The problem is that Alberto Fernández decided to innovate and, as usual, he innovated poorly. By a law of its creation, the letter of intent to the Fund must be approved by Congress before it reaches the agency’s board. That is absolutely new. From Raúl Alfonsín to Mauricio Macri, passing through Néstor Kirchner himself, they reserved negotiations and agreements (or disagreements) with the Monetary Fund for the Executive Branch. The current president imagined it as a great idea to bring a project according to the approval of both chambers of Congress. Will the legislators decide the monetary policy, the eventual devaluation and the level of issuance? Will they have to endorse the necessary adjustments in public spending to lower the fiscal deficit? If so, it is most likely that there will be no agreement with the Fund. What the Government will send to Congress will be a list of populist desires, not a catalog of practical solutions. In the essential book Juan Carlos Torre (Diary of a season on the fifth floor, Editorial Edhasa) is exposed, without opinion and without adjectives, the impotence of politicians to understand the reasons for the economy. That book is a biography of Argentine democracy, because the problems of 38 years ago are still the same, although the author published only the diaries he kept during the administration of Juan Sourrouille as Minister of Economy. There is the ineptitude of politics in the face of the economy, the inability to reach basic agreements, the overestimation of party balances over the most urgent problems of the country, and the privilege of politics to epic projects when the country is going through desert. Are we talking regarding now? Yes, but also from more than three decades ago.

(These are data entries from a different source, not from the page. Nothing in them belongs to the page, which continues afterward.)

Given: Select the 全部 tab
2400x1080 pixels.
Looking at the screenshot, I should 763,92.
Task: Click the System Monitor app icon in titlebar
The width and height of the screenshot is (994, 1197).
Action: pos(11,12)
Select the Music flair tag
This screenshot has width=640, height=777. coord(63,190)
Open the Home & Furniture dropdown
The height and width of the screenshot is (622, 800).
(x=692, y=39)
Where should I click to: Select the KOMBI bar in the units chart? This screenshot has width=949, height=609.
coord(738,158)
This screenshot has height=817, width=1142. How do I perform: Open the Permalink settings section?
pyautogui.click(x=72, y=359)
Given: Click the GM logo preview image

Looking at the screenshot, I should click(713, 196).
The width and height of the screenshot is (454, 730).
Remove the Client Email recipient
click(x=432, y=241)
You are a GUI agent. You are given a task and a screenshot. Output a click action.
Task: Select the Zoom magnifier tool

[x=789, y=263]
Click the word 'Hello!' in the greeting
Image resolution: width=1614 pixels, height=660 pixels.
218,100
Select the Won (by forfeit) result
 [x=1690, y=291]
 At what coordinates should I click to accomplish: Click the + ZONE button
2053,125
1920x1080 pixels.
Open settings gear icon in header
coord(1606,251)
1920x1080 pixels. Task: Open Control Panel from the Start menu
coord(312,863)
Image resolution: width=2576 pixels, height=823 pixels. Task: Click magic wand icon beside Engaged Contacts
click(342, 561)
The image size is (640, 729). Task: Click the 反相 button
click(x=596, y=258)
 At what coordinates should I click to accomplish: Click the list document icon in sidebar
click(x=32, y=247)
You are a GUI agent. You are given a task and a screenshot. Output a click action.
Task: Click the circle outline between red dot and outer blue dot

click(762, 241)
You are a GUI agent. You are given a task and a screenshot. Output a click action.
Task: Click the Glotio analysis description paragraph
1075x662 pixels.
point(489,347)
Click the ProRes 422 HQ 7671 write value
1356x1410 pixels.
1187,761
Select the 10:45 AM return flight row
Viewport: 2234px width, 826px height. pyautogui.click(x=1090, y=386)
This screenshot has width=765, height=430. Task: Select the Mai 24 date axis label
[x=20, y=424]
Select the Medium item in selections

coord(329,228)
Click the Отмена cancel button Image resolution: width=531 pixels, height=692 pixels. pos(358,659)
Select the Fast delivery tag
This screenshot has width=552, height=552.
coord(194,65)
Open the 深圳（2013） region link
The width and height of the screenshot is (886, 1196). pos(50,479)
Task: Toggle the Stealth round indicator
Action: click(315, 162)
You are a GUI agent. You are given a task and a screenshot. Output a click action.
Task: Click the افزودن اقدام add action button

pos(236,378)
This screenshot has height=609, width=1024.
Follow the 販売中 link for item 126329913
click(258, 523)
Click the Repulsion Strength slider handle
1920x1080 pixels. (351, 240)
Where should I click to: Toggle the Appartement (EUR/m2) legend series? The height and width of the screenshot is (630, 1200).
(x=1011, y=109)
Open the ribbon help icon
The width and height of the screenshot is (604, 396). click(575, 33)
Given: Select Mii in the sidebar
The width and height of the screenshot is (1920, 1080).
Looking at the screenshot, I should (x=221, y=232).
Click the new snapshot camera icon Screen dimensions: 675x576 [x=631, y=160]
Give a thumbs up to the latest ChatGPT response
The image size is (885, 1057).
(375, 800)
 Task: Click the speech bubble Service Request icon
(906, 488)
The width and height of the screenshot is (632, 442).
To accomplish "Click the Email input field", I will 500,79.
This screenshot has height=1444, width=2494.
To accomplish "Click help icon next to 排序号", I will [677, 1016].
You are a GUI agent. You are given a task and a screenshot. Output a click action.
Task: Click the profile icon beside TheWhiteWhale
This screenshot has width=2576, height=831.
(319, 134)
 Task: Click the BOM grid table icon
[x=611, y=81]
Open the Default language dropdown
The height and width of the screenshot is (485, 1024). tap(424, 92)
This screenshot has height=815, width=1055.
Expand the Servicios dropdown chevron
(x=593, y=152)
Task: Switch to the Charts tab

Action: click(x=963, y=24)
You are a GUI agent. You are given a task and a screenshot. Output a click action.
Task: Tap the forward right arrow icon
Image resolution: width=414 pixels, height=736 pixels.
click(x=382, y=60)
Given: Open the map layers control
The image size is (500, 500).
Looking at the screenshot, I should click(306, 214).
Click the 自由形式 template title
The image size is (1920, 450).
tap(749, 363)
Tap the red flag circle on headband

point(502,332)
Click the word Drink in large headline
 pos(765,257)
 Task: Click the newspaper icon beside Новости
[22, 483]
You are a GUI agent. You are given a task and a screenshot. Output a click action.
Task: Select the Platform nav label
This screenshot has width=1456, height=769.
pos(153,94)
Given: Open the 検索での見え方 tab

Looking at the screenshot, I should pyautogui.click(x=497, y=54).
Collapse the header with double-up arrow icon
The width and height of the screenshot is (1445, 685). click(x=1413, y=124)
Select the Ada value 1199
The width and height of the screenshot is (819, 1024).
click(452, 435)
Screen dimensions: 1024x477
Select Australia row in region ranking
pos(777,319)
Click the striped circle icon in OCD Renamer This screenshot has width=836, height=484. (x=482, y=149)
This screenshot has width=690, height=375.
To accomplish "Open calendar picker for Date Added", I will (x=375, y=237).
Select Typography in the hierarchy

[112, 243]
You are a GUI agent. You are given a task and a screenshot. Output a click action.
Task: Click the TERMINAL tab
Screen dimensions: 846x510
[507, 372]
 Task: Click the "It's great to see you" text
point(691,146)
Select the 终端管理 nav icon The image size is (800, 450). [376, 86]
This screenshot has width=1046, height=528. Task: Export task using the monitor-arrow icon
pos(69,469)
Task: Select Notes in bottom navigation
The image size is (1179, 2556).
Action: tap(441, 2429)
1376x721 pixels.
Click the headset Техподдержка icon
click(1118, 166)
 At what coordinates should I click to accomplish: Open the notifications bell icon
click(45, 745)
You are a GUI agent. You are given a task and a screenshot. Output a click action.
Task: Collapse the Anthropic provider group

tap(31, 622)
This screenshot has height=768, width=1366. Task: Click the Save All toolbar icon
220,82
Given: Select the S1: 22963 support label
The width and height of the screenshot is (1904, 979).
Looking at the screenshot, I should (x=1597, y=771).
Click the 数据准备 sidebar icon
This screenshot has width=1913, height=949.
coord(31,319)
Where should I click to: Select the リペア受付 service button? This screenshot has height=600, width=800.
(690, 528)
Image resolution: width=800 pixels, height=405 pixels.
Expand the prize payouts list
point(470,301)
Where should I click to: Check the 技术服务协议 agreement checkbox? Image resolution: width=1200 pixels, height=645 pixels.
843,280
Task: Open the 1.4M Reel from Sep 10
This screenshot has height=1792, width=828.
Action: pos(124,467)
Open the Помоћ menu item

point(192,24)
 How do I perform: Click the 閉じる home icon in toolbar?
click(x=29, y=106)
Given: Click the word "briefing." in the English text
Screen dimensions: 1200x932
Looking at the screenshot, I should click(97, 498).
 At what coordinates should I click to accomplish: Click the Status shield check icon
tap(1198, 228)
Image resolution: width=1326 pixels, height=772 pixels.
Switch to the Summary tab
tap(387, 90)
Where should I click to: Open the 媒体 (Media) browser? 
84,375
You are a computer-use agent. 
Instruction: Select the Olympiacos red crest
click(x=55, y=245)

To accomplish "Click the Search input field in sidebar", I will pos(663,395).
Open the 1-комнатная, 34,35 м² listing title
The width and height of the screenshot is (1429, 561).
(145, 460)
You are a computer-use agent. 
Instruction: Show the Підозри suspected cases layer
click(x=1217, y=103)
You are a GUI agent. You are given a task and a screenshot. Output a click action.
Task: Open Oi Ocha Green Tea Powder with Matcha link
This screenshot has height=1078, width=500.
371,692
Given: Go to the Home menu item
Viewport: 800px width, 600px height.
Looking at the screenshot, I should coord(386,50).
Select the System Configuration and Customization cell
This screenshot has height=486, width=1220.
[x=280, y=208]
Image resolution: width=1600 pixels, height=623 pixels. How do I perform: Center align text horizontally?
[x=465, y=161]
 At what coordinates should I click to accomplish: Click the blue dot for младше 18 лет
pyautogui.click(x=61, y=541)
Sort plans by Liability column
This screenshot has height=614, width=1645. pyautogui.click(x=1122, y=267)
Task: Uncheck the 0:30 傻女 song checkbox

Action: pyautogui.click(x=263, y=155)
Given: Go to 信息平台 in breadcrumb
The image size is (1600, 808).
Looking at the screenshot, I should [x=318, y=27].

The Government and the opposition will clash in the coming weeks over another issue: the new integration of the Judicial Council, which, according to a decision of the Supreme Court, must be in force on April 15. The Government has already sent its project to the Senate, where it will surely get a couple of friends to approve it. The real debate will take place, as always, in the Chamber of Deputies, where Mario Negri presented another project that respects the number of members of the Council that existed before the integration was modified by the then senator Cristina Kirchner. Cristina’s integration is the one that has just been declared unconstitutional by the Supreme Court. Negri’s project foresees, among other things, a Council with 20 members without an absolute majority for anyone and with the permanent presidency of the head of the Supreme Court. This is how it was until Cristina cleaned up that integration with a stroke of the pen. Such ideas of the opposition explain the act to “throw out” the Court scheduled by Luís D’Elía and Hugo Moyano for February 1. Alberto Fernández reneged on his promise to meet with the opposition, just as he assured Gerardo Morales. But at the same time it was known that he received D’Elía in Olivos on December 29 last. Not even D’Elía’s pro-Nazi and anti-Semitic condition stopped the photographer from immortalizing that unique and explicit moment. Massa and Gerardo Morales imagine a country that does not exist.